Open thenik opened 1 year ago
That code sample is buggy and does not correctly follow the APM pattern. BeginXx methods may complete the operation synchronously, which is why the IAsyncResult.CompletedSynchronously property exists. The callback needs to check that property, and if it's true, exit immediately and instead allow the BeginXx call site to perform the continuation. Otherwise, a string of synchronously completing operations may stack dive. The docs should be fixed, but this isn't a bug in .NET Core nor is it configurable. .NET Core is simply faster and much more likely for operations to complete synchronously.
Thanks, got it. It is clear how it works now =) Funny that this shoud work from .NET 4.5 but on practice I do not see that even at .NET 4.8 . Only .net core sends CompletedSynchronously == true .
I found your comment here https://github.com/dotnet/runtime/issues/29024 also and it has the same story.
If anyone works in Microsoft or anyone knows anybody works in Microsoft ask Microsoft to adjust this samples =) because it is wrong now.
About this case the some relevant answer it to look at https://learn.microsoft.com/en-us/dotnet/api/system.iasyncresult.completedsynchronously?view=net-7.0
when it is possible to find
Notes to Callers Use this property to determine if the asynchronous operation completed synchronously. For example, this property can return true for an asynchronous I/O operation if the I/O request was small.
Hope that somebody will find that via google also. Thanks for your help again! Best regards. Nik
@thenik
If anyone works in Microsoft or anyone knows anybody works in Microsoft ask Microsoft to adjust this samples =) because it is wrong now.

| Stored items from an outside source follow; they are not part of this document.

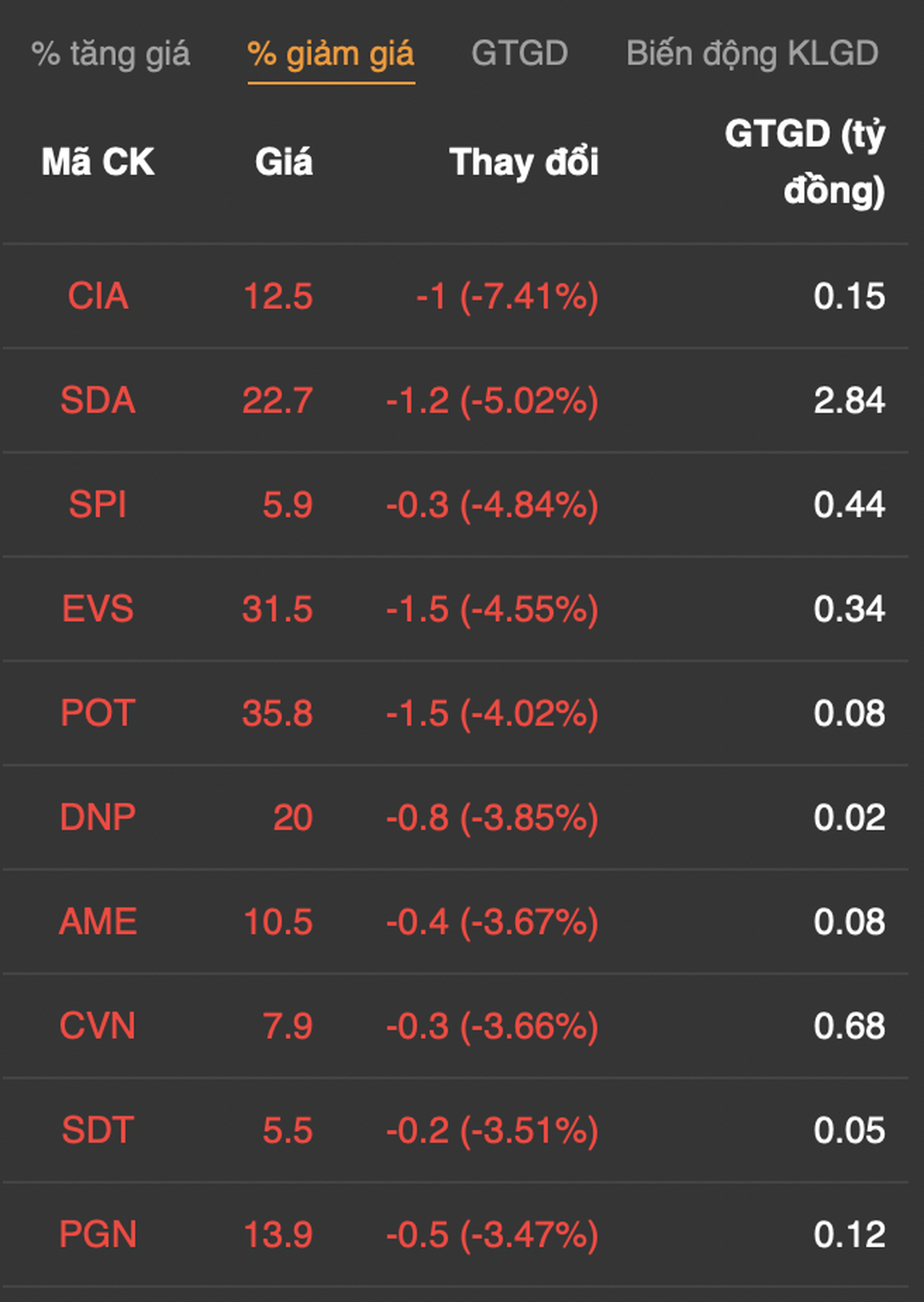Click the SDT stock code
The image size is (924, 1302).
(98, 1130)
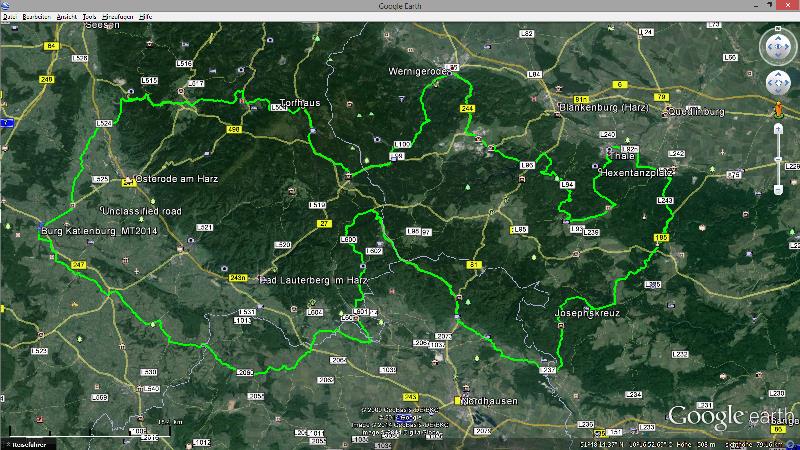Click the zoom in plus button
Image resolution: width=800 pixels, height=450 pixels.
(x=778, y=129)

Most things are open now in .Net, so we don't have to rely on Microsoft employees. Namely:
@thenik I wonder what is the reason you are using HttpWebRequest
and not HttpClient
?
@antonfirsov it is an old legacy project ( https://mydataprovider.com web scraper ). Started since Microsoft .NET Framework 2.0 . I migrate it to .net 6. So it is hard to use HttpClient. Additionally , in a real life I saw many times when WebClient, HttpClient, HttpWebRequest do not work as expected, all these classes can hang-up under the high load. So we if you want a reliable software (webscraper) you have to managing all http requests itself.
Hello ,
If you run this code sample https://learn.microsoft.com/en-us/dotnet/api/system.net.httpwebrequest.begingetresponse?view=net-7.0
on .net framework 462 or 472 it calls BeginRead on a ThreadPool and it is standart behavious that I expect. but on .net core 2.2, 3 and above it calls BeginRead on a stack and it is wrong behaviour because if you need to load a big file it will rise an exception StackOverflow.
So question : how to run BeginRead for Stream from GetResponseStream on a ThreadPool on .NET Core 6/7?